### PAGE TEXT:
Content starts
The combination of Trump’s sudden change in direction of defence posture and the fact that his global vision is the exact opposite of the EU’s premise that the path of globalisation was a one-way street and that interdependence bred security and forced European leaders into some very significant policy adjustments.
As one commentator noted ‘Germany used to rely on Russia for their energy, for China for trade and the US for security. Now all three of them are gone’. Friedrich Merz the incoming Chancellor, until recently a confirmed trans-Atlanticist, is now – along with President Macron - leading the charge for European defence independence, re-working his country’s constitution and legal framework to enable deficit spending on re-arming the country to the tune of €1 trillion. In France, Macron is seeking to make reality of his long-stated ambition to create European Strategic Autonomy, offering extend his country’s nuclear umbrella to cover the whole of the Continent. In Poland the PM announced defence spending is expected to reach 4.7% of GDP and increasing Poland’s army to 500,000 troops with compulsory military training for all adult men in place by the end of the year. There is open talk of the country seeking its own nuclear deterrent. In Brussels, the Commission successfully proposed €150bn in loans for European defence spending; relaxed the rules on spending and debt so that Europe could potentially raise a further €650bn over the next four years to spend on weaponry and infrastructure (including an ambition to achieve ‘tech sovereignty’); is driving forward plans to establish new financial instruments to support Europe’s defence, complete the EU single market, and push for a larger common EU budget, better tailored to the new strategic challenges facing the continent.
Content ends
### ENTRIES SUPPLIED:
Content starts
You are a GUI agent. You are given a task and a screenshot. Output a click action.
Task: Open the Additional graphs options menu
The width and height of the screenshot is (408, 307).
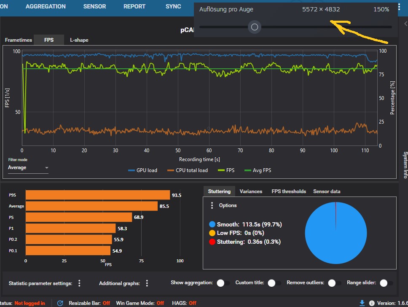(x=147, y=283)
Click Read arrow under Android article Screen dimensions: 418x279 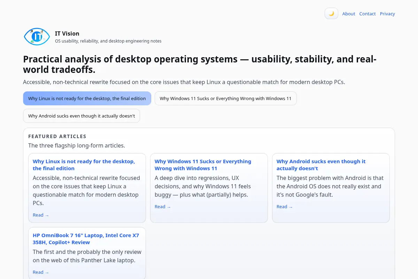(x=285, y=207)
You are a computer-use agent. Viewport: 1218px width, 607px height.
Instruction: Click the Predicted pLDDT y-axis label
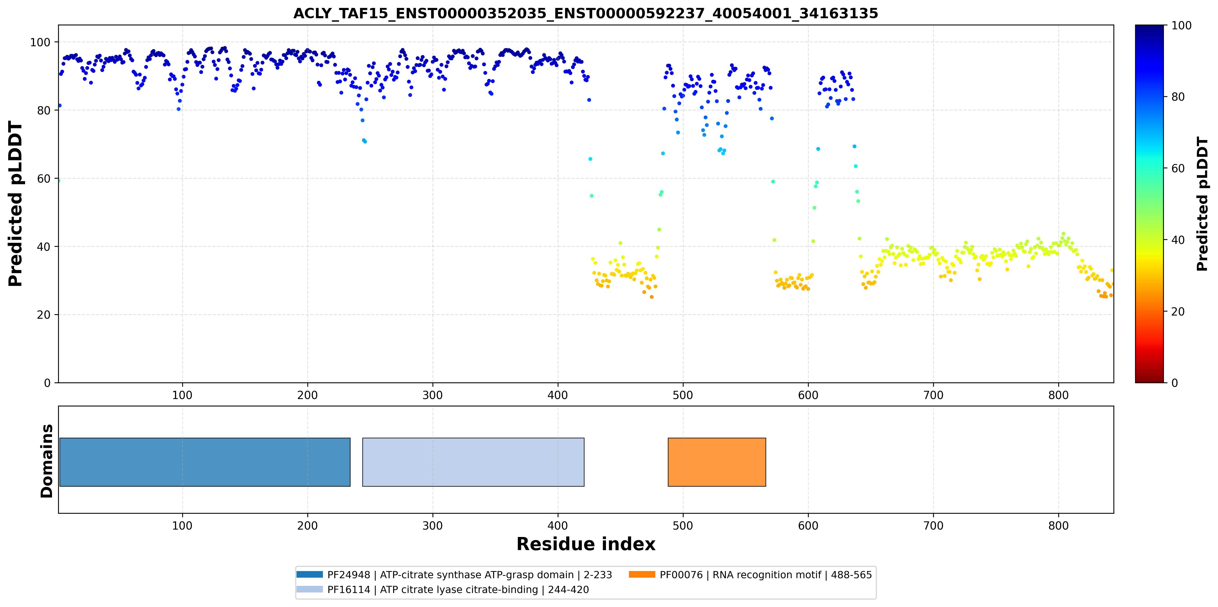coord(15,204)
Content ends
Content starts
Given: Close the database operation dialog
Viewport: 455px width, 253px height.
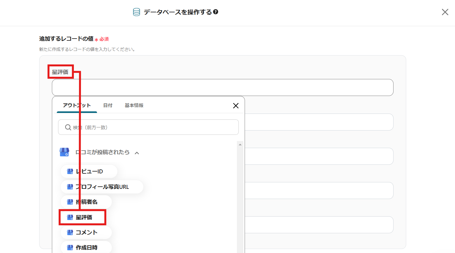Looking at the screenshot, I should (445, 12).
Content ends
### WHAT YOU WILL DO:
Carry the text about Europe's defense policy shifts forward from its last sentence. The entries are not needed for what follows.

### REPLY:
Across the Continent, as shares in munitions companies have soared, officials have been scratching their heads about how quickly the European defence sector can be reanimated and consolidated – creating a massive defence industry is not something that can happen at the flick of a switch. And how to explain to their populations that money, in short supply, will be spent on weapons, rather than books; on fighter jets rather than hospital beds; on tanks, rather than trains. And how, perhaps above all, to avoid complacency and persuade their voters that the comfortable pre-Trump state of US security guarantees has gone forever and that Russia will therefore continue to present a threat to them even after any truce has been signed and the guns fall silent in Ukraine.